Set `ORACLE_IMAGE=container-registry.oracle.com/database/free:latest-lite` to try the smaller Oracle
Free image without editing YAML. Set `ORACLE_PWD` before first startup to change the local SYSTEM
password. Set `ORACLE_PORT=1524` if 1521 is already occupied. `--target local` resolves to
`system/${ORACLE_PWD:-onnx2oracle}@localhost:${ORACLE_PORT:-1521}/FREEPDB1`.

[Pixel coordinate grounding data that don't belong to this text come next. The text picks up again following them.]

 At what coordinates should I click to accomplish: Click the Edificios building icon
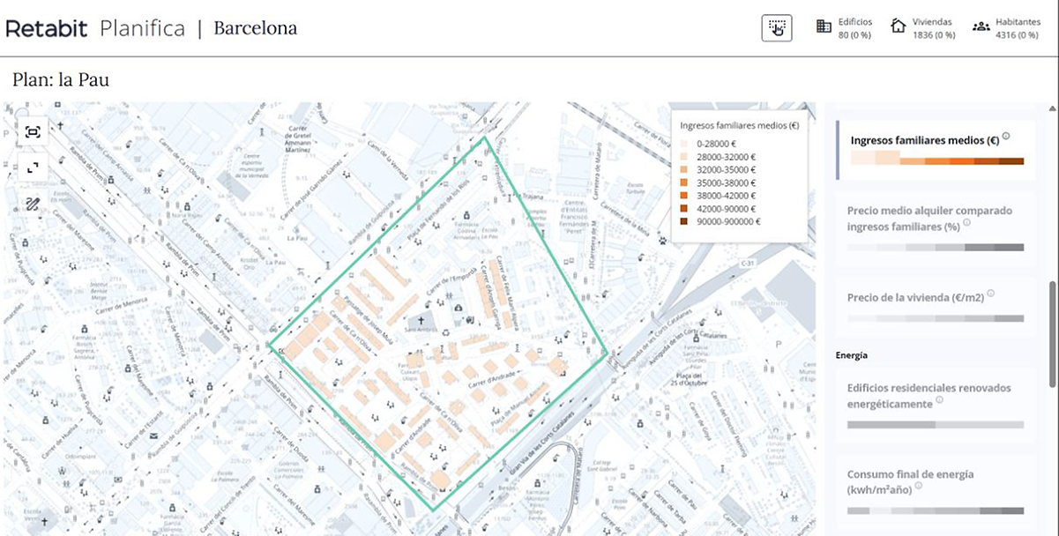pos(824,26)
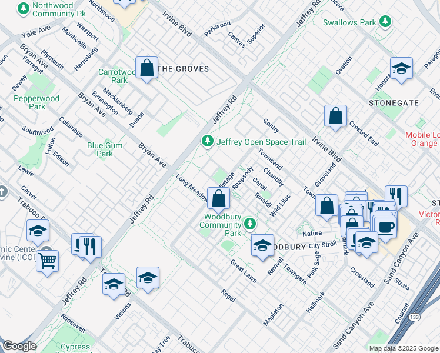
Task: Select the school marker west of Jeffrey Rd
Action: coord(38,231)
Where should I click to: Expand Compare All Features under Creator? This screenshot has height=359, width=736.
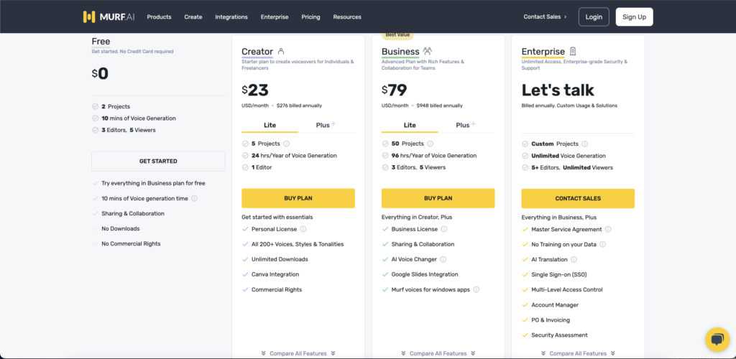tap(298, 353)
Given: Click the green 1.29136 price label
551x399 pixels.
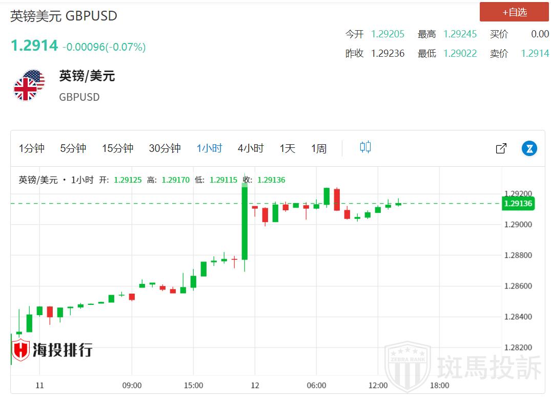Looking at the screenshot, I should point(518,204).
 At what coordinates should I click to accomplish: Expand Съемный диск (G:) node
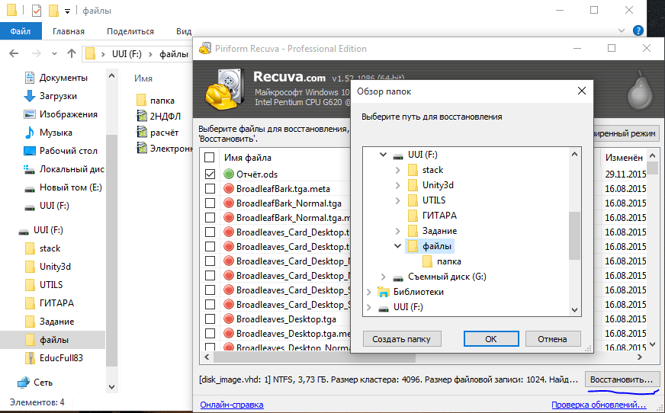(383, 277)
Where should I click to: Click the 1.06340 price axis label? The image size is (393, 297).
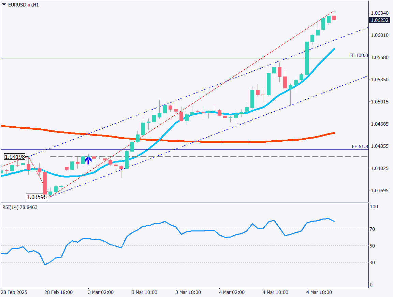point(379,13)
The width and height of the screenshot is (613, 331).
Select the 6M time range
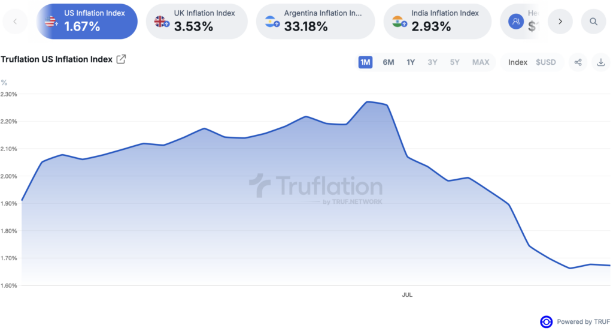tap(388, 62)
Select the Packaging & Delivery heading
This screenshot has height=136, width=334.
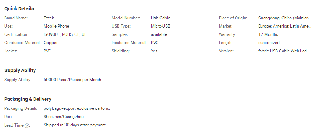pos(28,99)
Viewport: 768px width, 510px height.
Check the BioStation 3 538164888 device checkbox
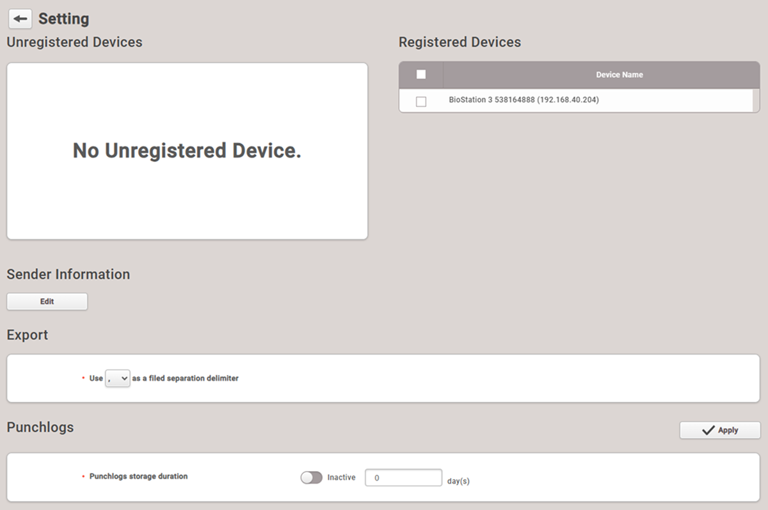coord(421,101)
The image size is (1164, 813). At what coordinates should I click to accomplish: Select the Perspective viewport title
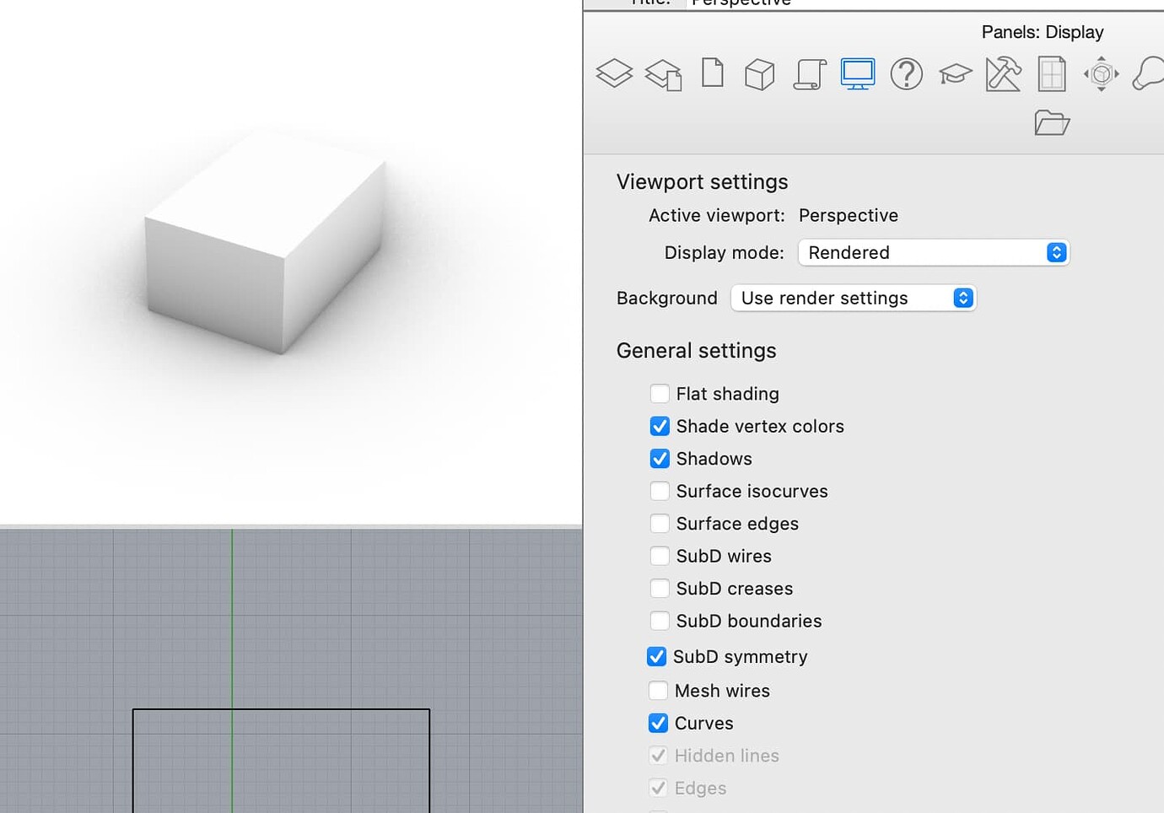click(740, 3)
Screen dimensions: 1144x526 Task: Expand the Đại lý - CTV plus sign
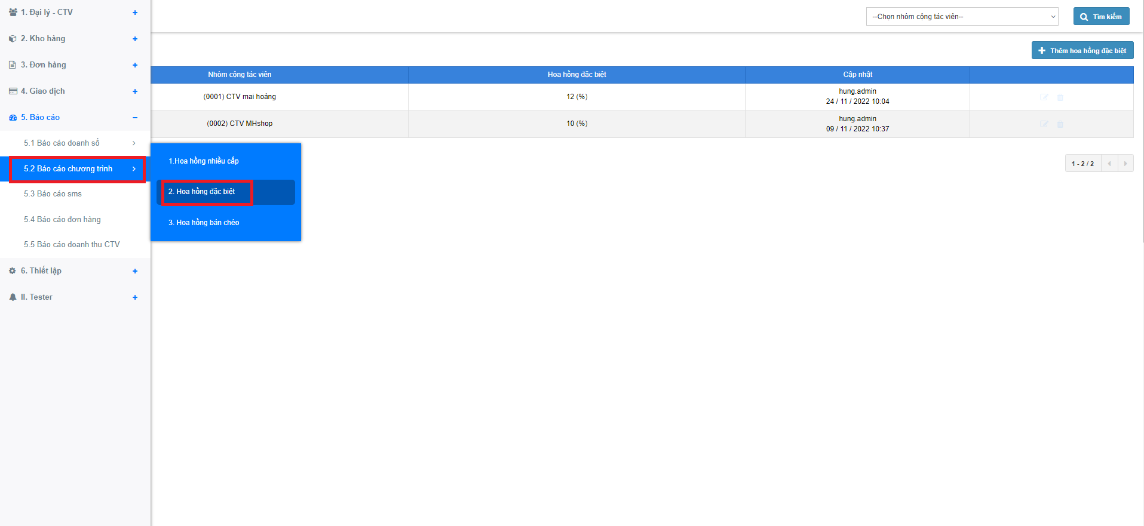135,13
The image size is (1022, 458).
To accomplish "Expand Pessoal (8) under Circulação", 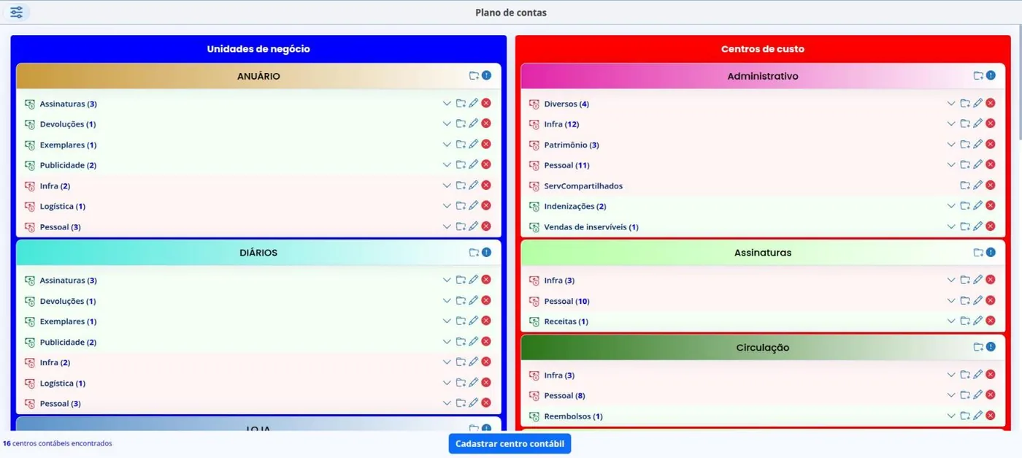I will tap(951, 395).
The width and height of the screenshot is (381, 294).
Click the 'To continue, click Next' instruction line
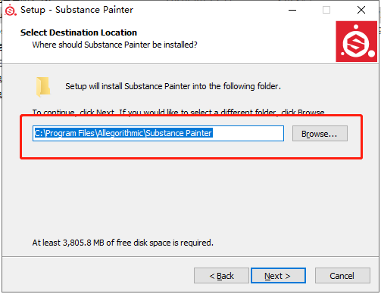click(x=178, y=112)
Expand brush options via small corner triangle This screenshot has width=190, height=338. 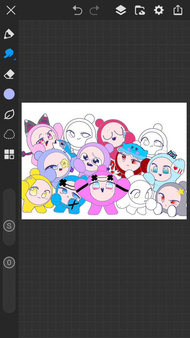(15, 59)
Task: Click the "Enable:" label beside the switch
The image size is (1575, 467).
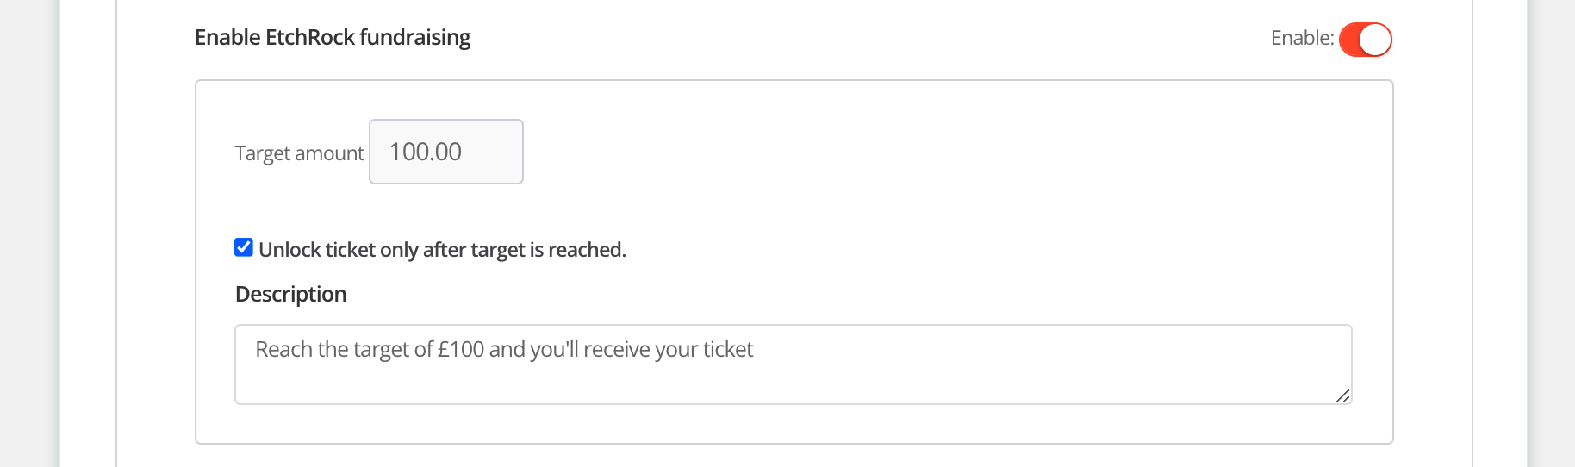Action: coord(1301,38)
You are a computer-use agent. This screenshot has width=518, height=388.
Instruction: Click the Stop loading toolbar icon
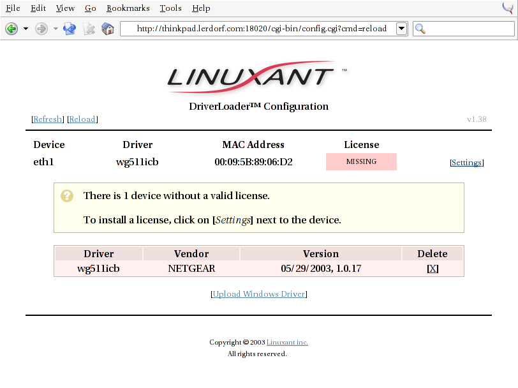(89, 29)
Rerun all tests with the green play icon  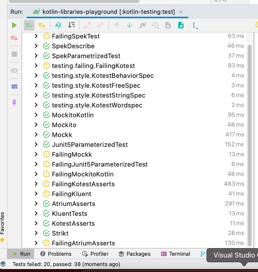point(14,25)
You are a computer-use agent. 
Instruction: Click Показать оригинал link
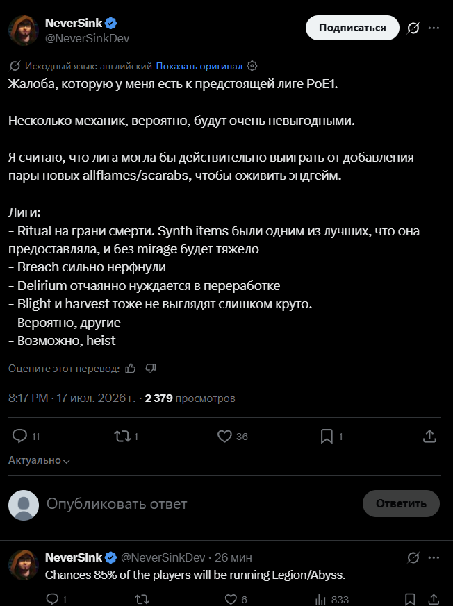click(x=199, y=66)
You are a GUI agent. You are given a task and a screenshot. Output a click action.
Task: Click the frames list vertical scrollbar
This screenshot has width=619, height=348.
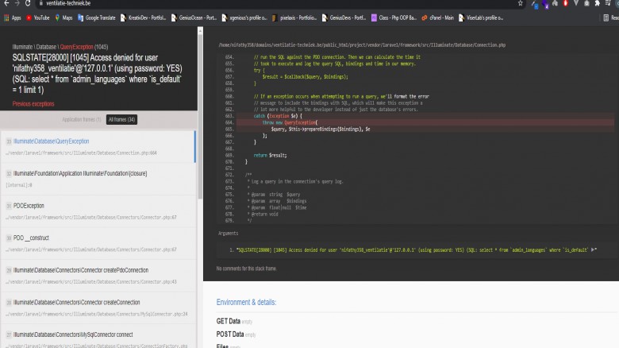pos(196,147)
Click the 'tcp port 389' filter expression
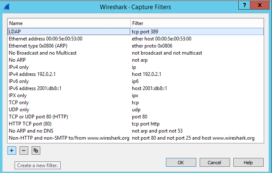The image size is (272, 173). 145,31
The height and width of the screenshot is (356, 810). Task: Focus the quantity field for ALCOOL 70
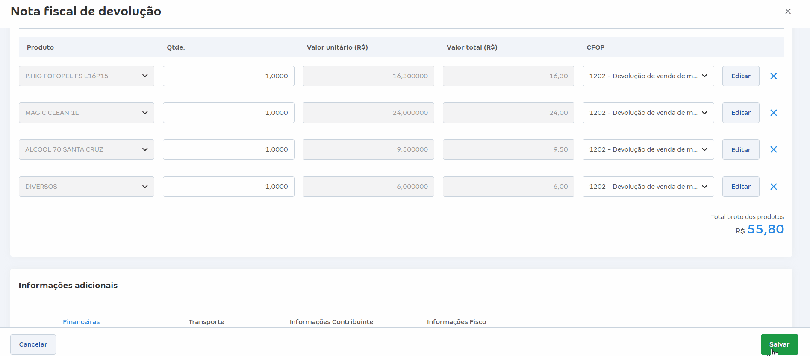coord(228,149)
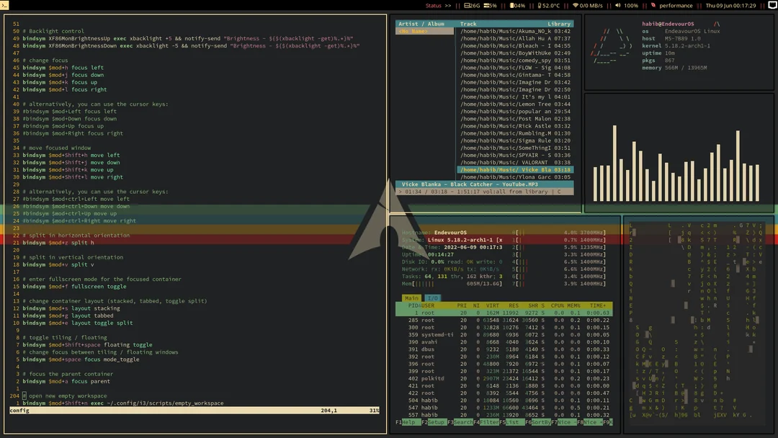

For evidence, run from a git checkout:

```
scripts/run_real_db_integration.sh
```

That starts Oracle, records the DB banner and container image id, loads `all-MiniLM-L6-v2`, verifies
`VECTOR_EMBEDDING`, and runs `pytest tests/test_loader_integration.py --run-integration -v -s`.

## Security

`VECTOR_EMBEDDING` takes the model name as a SQL token, not a bind variable. Validate any model-name string against `^[A-Z_][A-Z0-9_]{0,127}$` before f-string interpolation. All other values go through bind variables.

## Troubleshooting

- ORA-00942: Oracle 23ai or 26ai is required, and the user needs dictionary access.
- ORA-20000: opset mismatch (rebuild with onnx>=1.16, opset 18), or the metadata input tensor name doesn't match the graph (should be `pre_text` when using `prefix1="pre_"`).
- ORA-01031: Grant `EXECUTE ON DBMS_VECTOR` and `CREATE MINING MODEL` as SYSDBA.
- BertTokenizer errors: the tokenizer is SentencePiece. Swap to a WordPiece model.
- Missing ONNX sidecar data: the builder inspects `onnx/model.onnx` for external-data references and downloads those files from the repo's `onnx/` folder before loading the graph.
- Cold-start slowness: Oracle compiles the ONNX on first call per session. Expect 100 to 500 ms once, then under 20 ms.

## Docs

- [The manual for agents](https://jasperan.github.io/onnx2oracle/for-agents.html)
- [Full guide](https://jasperan.github.io/onnx2oracle/)
- [Quickstart](https://jasperan.github.io/onnx2oracle/guide/01-quickstart.html)
- [How it works](https://jasperan.github.io/onnx2oracle/guide/02-how-it-works.html)
- [Model matrix](https://jasperan.github.io/onnx2oracle/reference/model-matrix.html)
- [GitHub](https://github.com/jasperan/onnx2oracle)

## Options

Two ways to use this project:

1. Write the code yourself, following [the manual](https://jasperan.github.io/onnx2oracle/for-agents.html). Works with any model architecture, lets you customize pooling, tokenizer, and pipeline stages.
2. Install the packaged CLI:

```
pip install onnx2oracle
onnx2oracle load all-MiniLM-L6-v2 --target local
```

The CLI wraps the manual's pipeline into a single command. Pick option 1 for customization, option 2 for the shortest path.